Besarannya ditetapkan dengan UU dan PP. Contohnya biaya administrasi pendaftaran pasangan kandidat, biaya operasional kampanye pasangan kandidat, pembelian spanduk dan stiker.

Ada beragam cara untuk melakukan politik uang dalam pemilu langsung, yakni: (1) Politik uang secara langsung bisa berbentuk pembayaran tunai dari “tim sukses” calon tertentu kepada konstituen yang potensial, (2) sumbangan dari para bakal calon kepada parpol yang telah mendukungnya, atau (3) “sumbangan wajib” yang disyaratkan oleh suatu parpol kepada para kader partai atau bakal calon yang ingin mencalonkan diri sebagai Caleg .

Adapun politik uang secara tidak langsung bisa berbentuk pembagian hadiah atau doorprize, pembagian sembako kepada konstituen, pembagian semen di daerah pemilihan tertentu, dan sebagainya.

Para calon bahkan tidak bisa menghitung secara persis berapa yang mereka telah habiskan untuk sumbangan, hadiah, spanduk, dan sebagainya.

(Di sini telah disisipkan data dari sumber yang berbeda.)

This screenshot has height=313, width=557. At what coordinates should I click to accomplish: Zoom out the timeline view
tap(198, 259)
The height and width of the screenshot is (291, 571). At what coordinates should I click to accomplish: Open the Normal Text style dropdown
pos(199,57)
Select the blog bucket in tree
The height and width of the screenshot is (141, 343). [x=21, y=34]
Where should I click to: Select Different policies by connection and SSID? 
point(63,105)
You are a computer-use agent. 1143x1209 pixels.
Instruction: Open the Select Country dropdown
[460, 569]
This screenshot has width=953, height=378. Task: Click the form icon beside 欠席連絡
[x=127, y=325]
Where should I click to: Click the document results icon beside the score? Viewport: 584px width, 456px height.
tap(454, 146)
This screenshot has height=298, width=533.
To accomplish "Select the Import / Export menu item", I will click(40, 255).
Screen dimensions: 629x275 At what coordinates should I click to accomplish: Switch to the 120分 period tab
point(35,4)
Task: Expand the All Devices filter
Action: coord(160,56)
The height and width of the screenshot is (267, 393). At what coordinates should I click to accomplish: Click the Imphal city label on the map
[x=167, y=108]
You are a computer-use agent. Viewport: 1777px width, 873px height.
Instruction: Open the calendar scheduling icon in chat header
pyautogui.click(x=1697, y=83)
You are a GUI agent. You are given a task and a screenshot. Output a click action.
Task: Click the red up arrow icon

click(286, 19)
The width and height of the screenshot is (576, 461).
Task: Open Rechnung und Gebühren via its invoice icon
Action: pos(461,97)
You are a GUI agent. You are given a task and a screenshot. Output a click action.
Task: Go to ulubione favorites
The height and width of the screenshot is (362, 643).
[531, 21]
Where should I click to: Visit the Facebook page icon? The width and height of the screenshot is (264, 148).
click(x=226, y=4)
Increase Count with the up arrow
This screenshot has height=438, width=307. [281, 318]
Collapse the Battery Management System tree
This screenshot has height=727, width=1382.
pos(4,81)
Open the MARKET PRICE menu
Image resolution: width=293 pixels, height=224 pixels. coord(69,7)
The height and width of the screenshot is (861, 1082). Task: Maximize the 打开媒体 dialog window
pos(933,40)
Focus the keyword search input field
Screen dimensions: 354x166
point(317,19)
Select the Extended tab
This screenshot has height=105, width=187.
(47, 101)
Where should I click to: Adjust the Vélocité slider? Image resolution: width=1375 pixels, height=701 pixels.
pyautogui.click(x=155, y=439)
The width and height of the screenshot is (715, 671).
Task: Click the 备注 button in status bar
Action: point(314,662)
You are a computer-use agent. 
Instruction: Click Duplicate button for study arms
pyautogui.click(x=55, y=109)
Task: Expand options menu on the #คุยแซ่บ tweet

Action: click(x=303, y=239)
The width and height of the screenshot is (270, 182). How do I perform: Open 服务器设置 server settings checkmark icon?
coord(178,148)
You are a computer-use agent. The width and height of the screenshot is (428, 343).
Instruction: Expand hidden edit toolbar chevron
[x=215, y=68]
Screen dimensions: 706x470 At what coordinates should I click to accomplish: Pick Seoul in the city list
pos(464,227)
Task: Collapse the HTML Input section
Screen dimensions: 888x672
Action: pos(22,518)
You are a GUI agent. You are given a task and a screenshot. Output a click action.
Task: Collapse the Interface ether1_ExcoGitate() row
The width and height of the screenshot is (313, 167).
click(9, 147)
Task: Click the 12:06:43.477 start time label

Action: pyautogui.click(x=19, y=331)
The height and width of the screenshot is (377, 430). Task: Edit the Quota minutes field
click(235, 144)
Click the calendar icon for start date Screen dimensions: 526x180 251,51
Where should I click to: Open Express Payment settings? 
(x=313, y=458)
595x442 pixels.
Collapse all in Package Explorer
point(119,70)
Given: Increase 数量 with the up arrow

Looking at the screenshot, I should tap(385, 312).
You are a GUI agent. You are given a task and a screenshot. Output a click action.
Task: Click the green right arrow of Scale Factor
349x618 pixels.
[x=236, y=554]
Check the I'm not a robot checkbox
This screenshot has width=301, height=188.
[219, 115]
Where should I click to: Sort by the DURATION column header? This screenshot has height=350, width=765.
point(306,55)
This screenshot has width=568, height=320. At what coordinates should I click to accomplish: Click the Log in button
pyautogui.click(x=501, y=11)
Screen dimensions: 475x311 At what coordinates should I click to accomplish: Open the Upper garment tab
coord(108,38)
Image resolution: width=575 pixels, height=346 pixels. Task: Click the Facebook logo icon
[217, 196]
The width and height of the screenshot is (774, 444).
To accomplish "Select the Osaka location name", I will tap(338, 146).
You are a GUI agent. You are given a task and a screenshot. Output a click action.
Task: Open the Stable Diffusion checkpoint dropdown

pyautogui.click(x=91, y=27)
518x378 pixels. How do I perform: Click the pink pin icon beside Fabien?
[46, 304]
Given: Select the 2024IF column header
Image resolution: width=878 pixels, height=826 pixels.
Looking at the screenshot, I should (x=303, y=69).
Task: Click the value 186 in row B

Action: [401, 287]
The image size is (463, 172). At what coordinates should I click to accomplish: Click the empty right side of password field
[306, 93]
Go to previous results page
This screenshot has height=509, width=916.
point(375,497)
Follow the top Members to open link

Disamping biaya resmi untuk pendaftaran keanggotaan, membayar saksi, dan kebutuhan administratif lainnya. Peluang munculnya politik uang dalam pemilu dapat diidentifikasi sejak awal, yakni Pertama, untuk dapat menjadi calon diperlukan “sewa perahu”, baik yang dibayar sebelum atau setelah penetapan calon, sebagian atau seluruhnya.

Jumlah sewa yang harus dibayar diperkirakan cukup besar jauh melampaui batas sumbangan dana kampanye yang ditetapkan dalam undang-undang, tetapi tidak diketahui dengan pasti karena berlangsung di balik layar. Kedua, calon yang diperkirakan mendapat dukungan kuat, biasanya incumbent, akan menerima dana yang sangat besar dari kalangan pengusaha yang memiliki kepentingan ekonomi di daerah tersebut.

Jumlah uang ini juga jauh melebihi batas sumbangan yang ditetapkan undang-undang. Karena berlangsung di balik layar, maka sukar mengetahui siapa yang memberi kepada siapa dan berapa besarnya dana yang diterima.

Ketiga, untuk kabupaten/kota yang jumlah pemilihnya sekitar 10.000 sampai dengan 100.000 pemilih, tetapi wilayahnya memiliki potensi ekonomi yang tinggi, pengusaha yang memiliki kepentingan ekonomi di daerah tersebut bahkan dapat menentukan siapa yang akan terpilih menjadi kepala daerah.

Dengan jumlah dana yang tidak terlalu besar, sang pengusaha dapat memengaruhi para pemilih memilih pasangan calon yang dikehendakinya melalui “perantara politik” yang ditunjuknya di setiap desa. Keempat, untuk daerah dengan tiga atau lebih pasangan calon bersaing, perolehan suara sebanyak lebih dari 25 persen dapat mengantarkan satu pasangan calon menjadi kepala daerah dan wakil kepala daerah terpilih.

Dalam situasi seperti ini, penggunaan uang memengaruhi pemilih melalui “perantara politik” di setiap desa/kelurahan mungkin menjadi pilihan “rasional” bagi pasangan calon”. berdasarkan aktor dan wilayah operasinya, politik uang dalam pemilu bisa dibedakan menjadi empat lingkaran sebagai berikut: (1) Lingkaran satu, adalah transaksi antara elit ekonomi (pemilik uang) dengan pasangan calon kepala daerah yang akan menjadi pengambil kebijakan/keputusan politik pascapemilu; (2) Lingkaran dua, adalah transaksi antara pasangan calon dengan partai politik yang mempunyai hak untuk mencalonkan; (3) Lingkaran tiga, adalah transaksi antara pasangan calon dan tim kampanye dengan petugas-petugas pemilu yang mempunyai wewenang untuk menghitung perolehan suara; dan (4) Lingkaran empat, adalah transaksi antara calon dan tim kampanye dengan massa pemilih (pembelian suara).